We have several options for implementing this
Option 1
msgctxt "like"
msgid "com.woltlab.wcf.comment"
msgstr "Comment"
WCF::getLanguage()->p__("like", $objectType);
Option 2
msgid "Comment"
msgstr "Comment"
interface ILikeObjectTypeProvider {
public function getTitle(): string;
}
class LikeableCommentProvider extends AbstractObjectTypeProvider implements
ILikeObjectTypeProvider,
IViewableLikeProvider
{
// …
public function getTitle(): string {
return WCF::getLanguage()->get('Comment', domain: "com.woltlab.wcf");
}
// …
}
$likeableProvider = ObjectTypeCache::getInstance()->getObjectTypeByName("com.woltlab.wcf.like.likeableObject", $objectType)->getProcessor();
$likeableProvider->getTitle();
Option 3
msgid "Comment"
msgstr "Comment"
<type>
<name>com.woltlab.wcf.comment</name>
<definitionname>com.woltlab.wcf.like.likeableObject</definitionname>
<classname>wcf\data\comment\LikeableCommentProvider</classname>
<title>Comment</title>
</type>
$objectType = ObjectTypeCache::getInstance()->getObjectTypeByName("com.woltlab.wcf.like.likeableObject", $objectTypeName);
WCF::getLanguage()->__($objectType->title, domain: $objectType->getPackage()->packageName);
Intl-MessageFormatter
Formatting with Intl's MessageFormatter has some advantages and disadvantages compared to our template engine.
| Pro | Cons |
|---|---|
| Numbers and dates are converted directly into the correct language format | Only simple variable replacements and if/switch cases are possible. e.g.
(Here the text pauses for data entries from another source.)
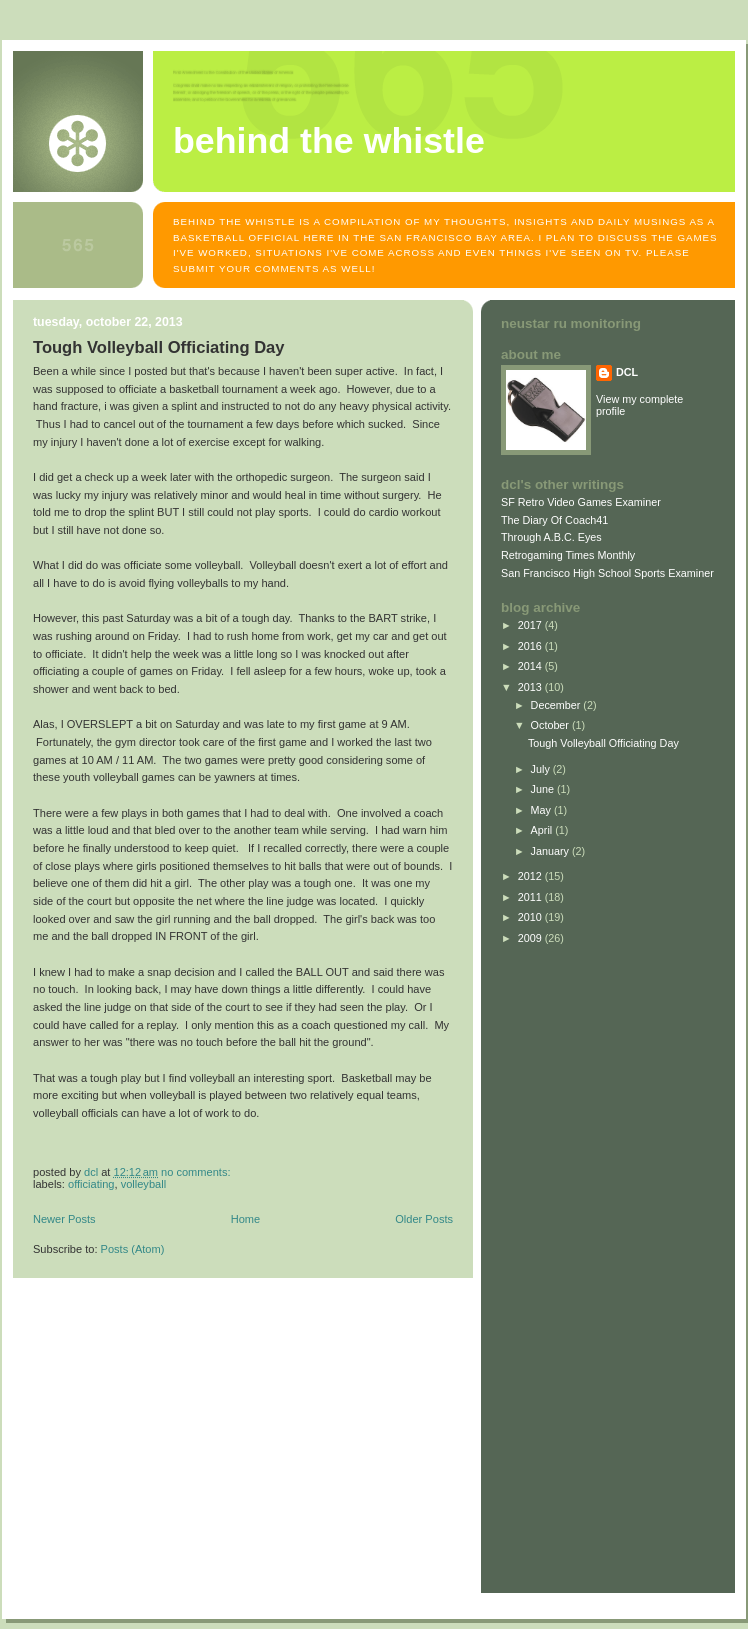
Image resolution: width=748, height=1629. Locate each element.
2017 (531, 625)
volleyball (143, 1184)
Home (245, 1219)
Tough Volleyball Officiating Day (159, 347)
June (544, 789)
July (542, 769)
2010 (531, 917)
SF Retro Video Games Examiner (581, 502)
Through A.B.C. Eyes (551, 537)
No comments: (197, 1172)
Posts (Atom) (133, 1249)
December (557, 705)
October (551, 725)
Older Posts (424, 1219)
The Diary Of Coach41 (554, 520)
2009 (531, 938)
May (542, 810)
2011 (531, 897)
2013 (531, 687)
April (543, 830)
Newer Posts (64, 1219)
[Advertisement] (561, 1265)
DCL (627, 372)
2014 (531, 666)
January (551, 851)
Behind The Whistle (329, 141)
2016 (531, 646)
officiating (91, 1184)
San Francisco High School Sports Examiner (607, 573)
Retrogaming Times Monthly (568, 555)
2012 (531, 876)
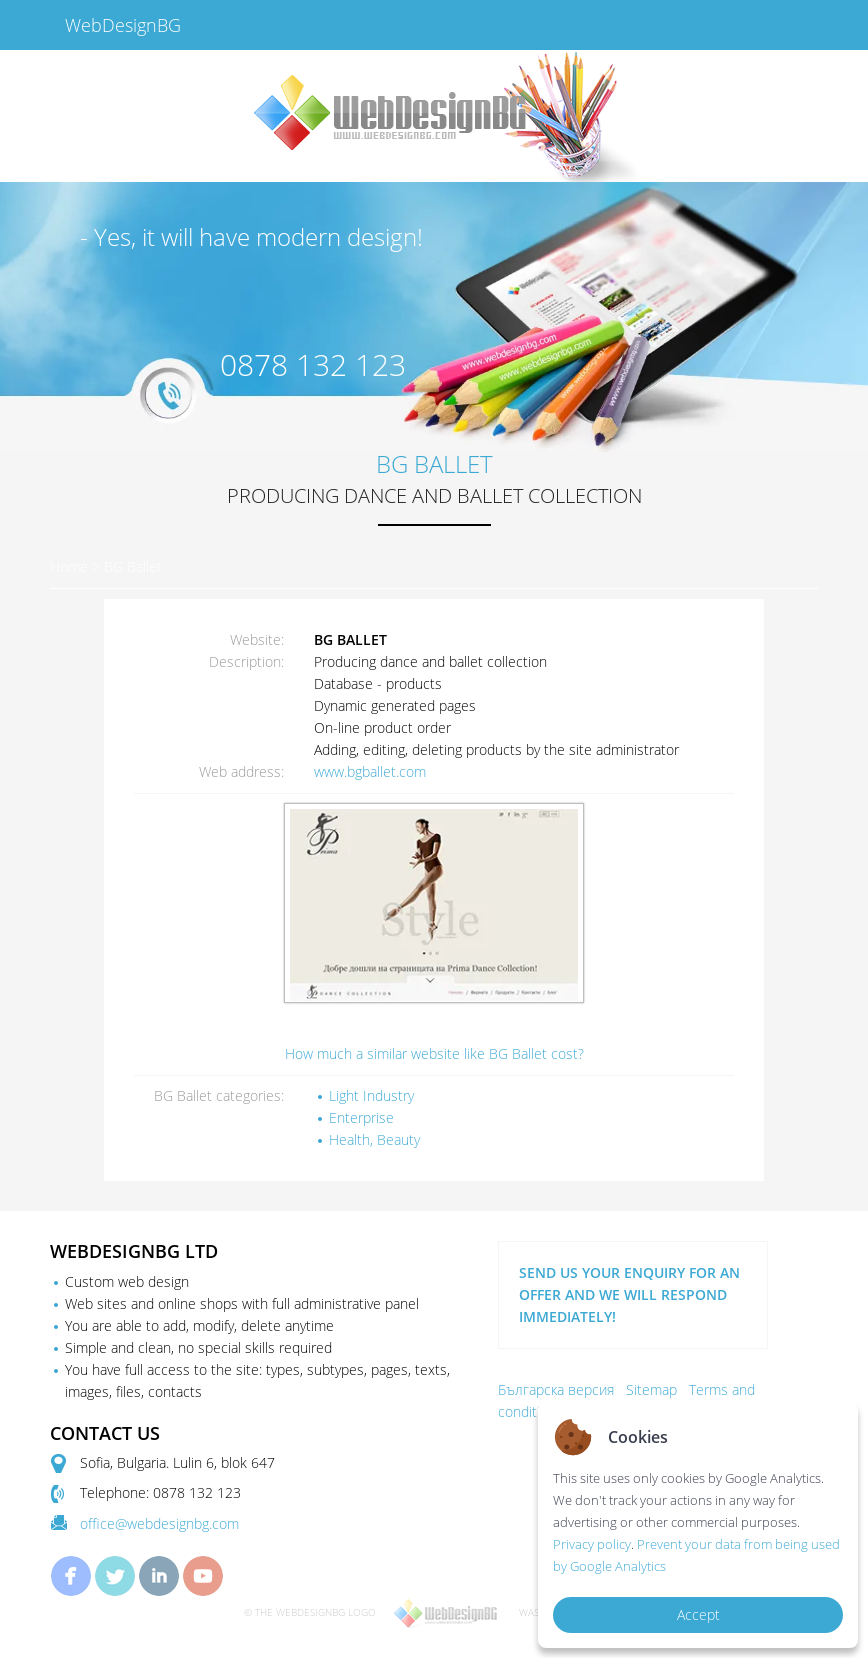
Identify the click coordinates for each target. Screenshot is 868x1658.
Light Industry (371, 1095)
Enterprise (361, 1117)
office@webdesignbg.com (159, 1523)
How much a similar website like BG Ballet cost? (434, 1053)
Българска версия (556, 1389)
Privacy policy (592, 1544)
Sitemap (651, 1389)
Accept (698, 1614)
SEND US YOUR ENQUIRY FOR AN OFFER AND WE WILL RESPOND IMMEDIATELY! (629, 1294)
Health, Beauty (374, 1139)
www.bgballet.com (370, 771)
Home (69, 566)
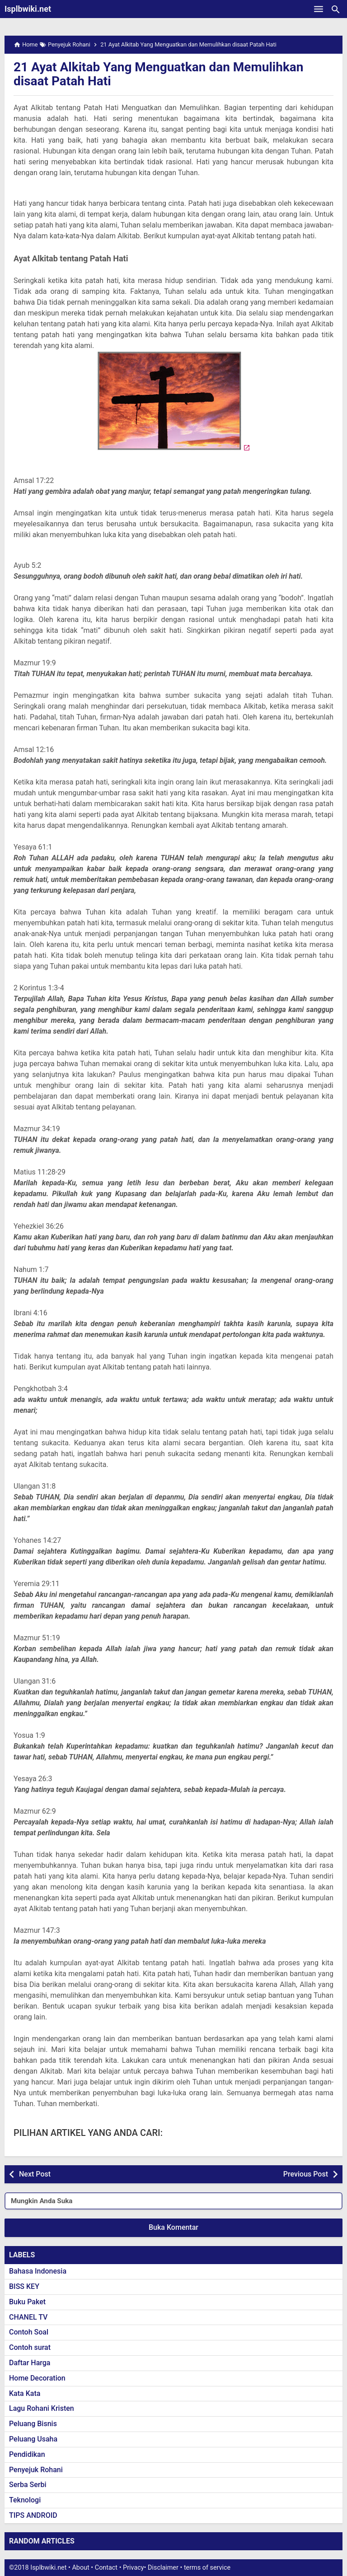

Links must be passed by variable |
| Easier for translators to understand | Variable MUST be escaped before |
| The text should be parsed faster | Message need to be escaped before https://unicode-org.github.io/icu/userguide/format_parse/messages/#quotingescaping |
| Same output of the text on the client/server side |
The texts should be adapted as follows:
| Current | Intl - Format |
|---|---|
Simple text |
Simple text |
This is a <a href="{link controller="Foo"}{/link}">link</a>. |
This is a <a href="{link}">link</a>. |
Value of foo is: {$foo->bar} |
Value of foo is: {bar} |
{if $foo == 1}Foo is one{else}Foo has some other values{/if} |
{foo, select, 1 {Foo is one}other {Foo has some other values}} |
{if $foo == 1 && $bar == 1}Foo and bar are one{else}For and bar have some other values{/if} |
--- |
{implode from=$array item=item glue=' '}{$item}{/implode} |
--- |
{time time=$time} |
{date, date, long} {date, time}woltlab-core-date-time will be missing |
{#$count} |
{count,number,integer} |
What happened with current language variables?
As we need new functions and TemplateCompilerFunction for this, old variables will continue to function until they are removed from the database. From this point on, only the language variable is output.